(Source data)

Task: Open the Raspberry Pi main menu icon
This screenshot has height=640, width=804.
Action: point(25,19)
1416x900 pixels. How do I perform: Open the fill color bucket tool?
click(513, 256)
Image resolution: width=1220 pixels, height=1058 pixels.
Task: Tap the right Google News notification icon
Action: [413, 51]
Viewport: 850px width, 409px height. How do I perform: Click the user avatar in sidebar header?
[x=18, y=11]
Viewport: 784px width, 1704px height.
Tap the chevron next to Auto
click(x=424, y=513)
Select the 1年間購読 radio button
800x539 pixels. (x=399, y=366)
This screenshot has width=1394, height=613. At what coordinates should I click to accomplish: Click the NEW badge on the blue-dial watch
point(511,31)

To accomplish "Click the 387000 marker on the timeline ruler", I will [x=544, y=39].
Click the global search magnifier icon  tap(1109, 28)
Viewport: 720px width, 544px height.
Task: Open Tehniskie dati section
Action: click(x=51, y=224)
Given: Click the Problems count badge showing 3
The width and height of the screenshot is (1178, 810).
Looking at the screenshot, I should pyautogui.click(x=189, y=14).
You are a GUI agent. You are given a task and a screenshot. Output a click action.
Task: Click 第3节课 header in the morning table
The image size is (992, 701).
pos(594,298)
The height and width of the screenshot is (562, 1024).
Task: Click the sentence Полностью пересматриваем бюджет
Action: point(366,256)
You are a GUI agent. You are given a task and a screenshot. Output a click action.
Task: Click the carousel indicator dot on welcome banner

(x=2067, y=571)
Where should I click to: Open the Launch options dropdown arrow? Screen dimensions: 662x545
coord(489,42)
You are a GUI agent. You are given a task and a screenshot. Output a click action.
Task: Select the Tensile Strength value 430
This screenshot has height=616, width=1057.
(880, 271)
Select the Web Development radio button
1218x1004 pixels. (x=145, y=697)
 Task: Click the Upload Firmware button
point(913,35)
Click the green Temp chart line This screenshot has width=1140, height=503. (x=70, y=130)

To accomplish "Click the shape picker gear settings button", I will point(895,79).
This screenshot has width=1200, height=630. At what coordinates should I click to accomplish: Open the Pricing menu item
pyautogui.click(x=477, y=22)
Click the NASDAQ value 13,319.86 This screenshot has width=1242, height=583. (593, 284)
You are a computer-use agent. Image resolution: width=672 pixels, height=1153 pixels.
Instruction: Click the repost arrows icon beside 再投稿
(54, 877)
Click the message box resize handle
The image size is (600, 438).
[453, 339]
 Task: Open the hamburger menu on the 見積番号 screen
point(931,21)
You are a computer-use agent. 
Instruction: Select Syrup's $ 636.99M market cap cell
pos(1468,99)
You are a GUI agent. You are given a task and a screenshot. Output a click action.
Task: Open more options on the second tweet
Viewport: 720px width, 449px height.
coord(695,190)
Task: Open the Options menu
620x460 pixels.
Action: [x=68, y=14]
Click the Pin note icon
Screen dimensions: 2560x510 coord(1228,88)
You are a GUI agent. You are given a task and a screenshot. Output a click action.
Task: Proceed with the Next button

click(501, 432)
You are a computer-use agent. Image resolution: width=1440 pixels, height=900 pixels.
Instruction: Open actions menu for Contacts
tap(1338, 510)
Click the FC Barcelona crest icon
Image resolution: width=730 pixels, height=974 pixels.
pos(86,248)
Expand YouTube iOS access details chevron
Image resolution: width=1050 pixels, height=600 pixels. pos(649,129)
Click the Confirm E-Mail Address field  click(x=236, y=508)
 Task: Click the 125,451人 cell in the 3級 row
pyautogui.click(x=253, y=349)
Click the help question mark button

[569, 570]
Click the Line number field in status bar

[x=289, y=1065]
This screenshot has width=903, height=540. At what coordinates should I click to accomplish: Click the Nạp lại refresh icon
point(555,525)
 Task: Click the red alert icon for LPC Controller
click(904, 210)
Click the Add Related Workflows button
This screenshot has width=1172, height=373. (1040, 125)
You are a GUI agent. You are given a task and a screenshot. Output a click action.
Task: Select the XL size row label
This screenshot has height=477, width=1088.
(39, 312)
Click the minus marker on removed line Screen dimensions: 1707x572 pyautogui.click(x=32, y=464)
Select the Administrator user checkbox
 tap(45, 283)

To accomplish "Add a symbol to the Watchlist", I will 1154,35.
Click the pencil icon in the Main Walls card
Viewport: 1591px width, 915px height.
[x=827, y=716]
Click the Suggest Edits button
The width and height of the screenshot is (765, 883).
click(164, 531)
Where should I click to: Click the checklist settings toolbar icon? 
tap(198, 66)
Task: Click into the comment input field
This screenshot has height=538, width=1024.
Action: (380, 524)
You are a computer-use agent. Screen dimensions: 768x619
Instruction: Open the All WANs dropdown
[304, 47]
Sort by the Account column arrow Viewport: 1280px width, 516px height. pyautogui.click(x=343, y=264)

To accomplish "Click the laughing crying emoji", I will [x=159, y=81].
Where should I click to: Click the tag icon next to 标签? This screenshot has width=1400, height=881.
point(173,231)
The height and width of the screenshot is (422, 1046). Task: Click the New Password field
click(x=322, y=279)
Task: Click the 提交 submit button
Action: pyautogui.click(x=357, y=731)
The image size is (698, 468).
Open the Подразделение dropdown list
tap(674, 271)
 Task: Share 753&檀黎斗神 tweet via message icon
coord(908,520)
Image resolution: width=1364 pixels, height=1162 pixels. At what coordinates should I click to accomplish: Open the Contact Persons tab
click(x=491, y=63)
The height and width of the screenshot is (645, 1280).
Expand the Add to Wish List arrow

Work order: Give the data back exactly as it stands.

Answer to this task:
Task: Open the Raspberry Pi main menu icon
This screenshot has height=640, width=804.
Action: point(25,19)
1416x900 pixels. How do I perform: Open the fill color bucket tool?
click(513, 256)
Image resolution: width=1220 pixels, height=1058 pixels.
Task: Tap the right Google News notification icon
Action: [413, 51]
Viewport: 850px width, 409px height. How do I perform: Click the user avatar in sidebar header?
[x=18, y=11]
Viewport: 784px width, 1704px height.
Tap the chevron next to Auto
click(x=424, y=513)
Select the 1年間購読 radio button
800x539 pixels. (x=399, y=366)
This screenshot has width=1394, height=613. At what coordinates should I click to accomplish: Click the NEW badge on the blue-dial watch
point(511,31)

To accomplish "Click the 387000 marker on the timeline ruler", I will [x=544, y=39].
Click the global search magnifier icon  tap(1109, 28)
Viewport: 720px width, 544px height.
Task: Open Tehniskie dati section
Action: click(x=51, y=224)
Given: Click the Problems count badge showing 3
The width and height of the screenshot is (1178, 810).
Looking at the screenshot, I should pyautogui.click(x=189, y=14).
You are a GUI agent. You are given a task and a screenshot. Output a click action.
Task: Click 第3节课 header in the morning table
The image size is (992, 701).
pos(594,298)
The height and width of the screenshot is (562, 1024).
Task: Click the sentence Полностью пересматриваем бюджет
Action: point(366,256)
You are a GUI agent. You are given a task and a screenshot. Output a click action.
Task: Click the carousel indicator dot on welcome banner

(x=2067, y=571)
Where should I click to: Open the Launch options dropdown arrow? Screen dimensions: 662x545
coord(489,42)
You are a GUI agent. You are given a task and a screenshot. Output a click action.
Task: Select the Tensile Strength value 430
This screenshot has height=616, width=1057.
(880, 271)
Select the Web Development radio button
1218x1004 pixels. (x=145, y=697)
 Task: Click the Upload Firmware button
point(913,35)
Click the green Temp chart line This screenshot has width=1140, height=503. (x=70, y=130)

To accomplish "Click the shape picker gear settings button", I will point(895,79).
This screenshot has width=1200, height=630. At what coordinates should I click to accomplish: Open the Pricing menu item
pyautogui.click(x=477, y=22)
Click the NASDAQ value 13,319.86 This screenshot has width=1242, height=583. (593, 284)
You are a computer-use agent. Image resolution: width=672 pixels, height=1153 pixels.
Instruction: Click the repost arrows icon beside 再投稿
(54, 877)
Click the message box resize handle
The image size is (600, 438).
[453, 339]
 Task: Open the hamburger menu on the 見積番号 screen
point(931,21)
You are a computer-use agent. 
Instruction: Select Syrup's $ 636.99M market cap cell
pos(1468,99)
You are a GUI agent. You are given a task and a screenshot. Output a click action.
Task: Open more options on the second tweet
Viewport: 720px width, 449px height.
coord(695,190)
Task: Open the Options menu
620x460 pixels.
Action: [x=68, y=14]
Click the Pin note icon
Screen dimensions: 2560x510 coord(1228,88)
You are a GUI agent. You are given a task and a screenshot. Output a click action.
Task: Proceed with the Next button

click(501, 432)
You are a computer-use agent. Image resolution: width=1440 pixels, height=900 pixels.
Instruction: Open actions menu for Contacts
tap(1338, 510)
Click the FC Barcelona crest icon
Image resolution: width=730 pixels, height=974 pixels.
pos(86,248)
Expand YouTube iOS access details chevron
Image resolution: width=1050 pixels, height=600 pixels. pos(649,129)
Click the Confirm E-Mail Address field  click(x=236, y=508)
 Task: Click the 125,451人 cell in the 3級 row
pyautogui.click(x=253, y=349)
Click the help question mark button

[569, 570]
Click the Line number field in status bar

[x=289, y=1065]
This screenshot has width=903, height=540. At what coordinates should I click to accomplish: Click the Nạp lại refresh icon
point(555,525)
 Task: Click the red alert icon for LPC Controller
click(904, 210)
Click the Add Related Workflows button
This screenshot has width=1172, height=373. (1040, 125)
You are a GUI agent. You are given a task and a screenshot. Output a click action.
Task: Select the XL size row label
This screenshot has height=477, width=1088.
(39, 312)
Click the minus marker on removed line Screen dimensions: 1707x572 pyautogui.click(x=32, y=464)
Select the Administrator user checkbox
 tap(45, 283)

To accomplish "Add a symbol to the Watchlist", I will 1154,35.
Click the pencil icon in the Main Walls card
Viewport: 1591px width, 915px height.
[x=827, y=716]
Click the Suggest Edits button
The width and height of the screenshot is (765, 883).
click(164, 531)
Where should I click to: Click the checklist settings toolbar icon? 
tap(198, 66)
Task: Click into the comment input field
This screenshot has height=538, width=1024.
Action: (380, 524)
You are a computer-use agent. Screen dimensions: 768x619
Instruction: Open the All WANs dropdown
[304, 47]
Sort by the Account column arrow Viewport: 1280px width, 516px height. pyautogui.click(x=343, y=264)

To accomplish "Click the laughing crying emoji", I will [x=159, y=81].
Where should I click to: Click the tag icon next to 标签? This screenshot has width=1400, height=881.
point(173,231)
The height and width of the screenshot is (422, 1046). Task: Click the New Password field
click(x=322, y=279)
Task: Click the 提交 submit button
Action: pyautogui.click(x=357, y=731)
The image size is (698, 468).
Open the Подразделение dropdown list
tap(674, 271)
 Task: Share 753&檀黎斗神 tweet via message icon
coord(908,520)
Image resolution: width=1364 pixels, height=1162 pixels. At what coordinates should I click to accomplish: Open the Contact Persons tab
click(x=491, y=63)
The height and width of the screenshot is (645, 1280).
Expand the Add to Wish List arrow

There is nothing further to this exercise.